10. The Warriors are different now. Harrison Barnes and Bogut are gone. They have been replaced by Durant and Puchulia. In Game 7, Love spent a lot of time defending Draymond Green, and that will probably be his matchup on Sunday. I’m very anxious to see how he performs.


1. DeAndre Liggins will start in place of Smith. Liggins can be a good option as Smith recovers. Liggins is a determined defender against shooting and point guards. The sample size is small — only 46 minutes. But the Cavs most efficient lineup this season has been with Liggins as a shooting guard when he is with the other four starters: Kyrie Irving, James, Thompson and Love.

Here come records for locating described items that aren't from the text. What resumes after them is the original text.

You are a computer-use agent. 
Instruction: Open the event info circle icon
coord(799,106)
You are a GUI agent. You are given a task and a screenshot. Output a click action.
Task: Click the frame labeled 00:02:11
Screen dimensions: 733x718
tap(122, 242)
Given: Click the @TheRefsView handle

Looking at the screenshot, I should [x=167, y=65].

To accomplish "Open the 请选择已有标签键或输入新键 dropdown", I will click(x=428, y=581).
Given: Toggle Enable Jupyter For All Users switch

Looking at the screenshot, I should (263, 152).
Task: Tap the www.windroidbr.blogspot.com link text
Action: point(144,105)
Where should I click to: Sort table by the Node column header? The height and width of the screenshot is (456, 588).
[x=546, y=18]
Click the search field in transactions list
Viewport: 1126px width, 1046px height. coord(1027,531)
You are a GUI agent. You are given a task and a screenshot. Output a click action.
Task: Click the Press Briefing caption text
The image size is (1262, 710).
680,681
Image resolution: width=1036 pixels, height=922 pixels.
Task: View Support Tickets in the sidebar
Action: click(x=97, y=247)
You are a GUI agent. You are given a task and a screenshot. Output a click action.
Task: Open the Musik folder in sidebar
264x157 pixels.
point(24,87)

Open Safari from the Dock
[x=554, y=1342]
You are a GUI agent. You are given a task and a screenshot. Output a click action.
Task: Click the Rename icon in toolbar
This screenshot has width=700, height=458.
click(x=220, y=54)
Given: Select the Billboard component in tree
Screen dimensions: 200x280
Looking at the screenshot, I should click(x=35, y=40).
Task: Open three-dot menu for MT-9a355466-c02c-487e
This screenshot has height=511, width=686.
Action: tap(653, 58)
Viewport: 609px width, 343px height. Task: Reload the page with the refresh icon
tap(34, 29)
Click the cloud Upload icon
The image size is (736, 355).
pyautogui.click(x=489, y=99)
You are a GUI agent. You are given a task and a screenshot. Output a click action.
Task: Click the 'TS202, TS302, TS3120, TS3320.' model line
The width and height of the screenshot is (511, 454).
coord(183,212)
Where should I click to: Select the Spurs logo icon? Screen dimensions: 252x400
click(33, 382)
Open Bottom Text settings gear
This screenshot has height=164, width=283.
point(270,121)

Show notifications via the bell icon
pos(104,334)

2. Part of the reason for Liggins looking so good compared to Smith is Smith has had a tough time. He missed most of training camp as he was trying to get his contract extension settled. He was rusty in the early games. Then he had a mild knee injury. Then the thumb injury. The Cavs just want Smith to heal from the thumb surgery and be ready for the playoffs.

3. The NBA has so many stats and analytics, your head will explode. One of those is “Net plus/minus per 100 possessions.” Liggins rated very high in this area when in the D-League the last two years. It’s part of why the Cavs wanted the two-time D-League defensive player of the year. The stat is a way of giving emphasis to defense.

4. On the Cavs this season, the top six players in this “Net plus/minus” are: James (13.4), Liggins (12.4), Love (12.3), Smith (8.7), Irving (8.2) and Thompson (8.0). But part of the reason Thompson and Irving have lower numbers is they are not on the court as often with James as some of the other players.

5. Liggins actually fits in better with the starters. His lack of offense is not a problem, because others can score. His defense means a lot, because he serves the Matthew Dellavedova role of attacking the opponent who suddenly has a hot shooting touch in the backcourt.

6. The Cavs have another option in the backcourt. Iman Shumpert is playing his best since joining the Cavs in January of 2015. Shumpert is averaging 7.2 points and shooting 46 percent from the field. The 6-foot-6 guard also is an excellent defender. The Cavs have been very pleased with Shumpert’s improved 3-point shooting (.436).

7. Between Shumpert and Liggins, the Cavs think they have shooting guard covered with Smith out. They would like to add another point guard. Shumpert and Liggins have played some point guard, but it’s obvious they aren’t very comfortable when they have to handle the ball often.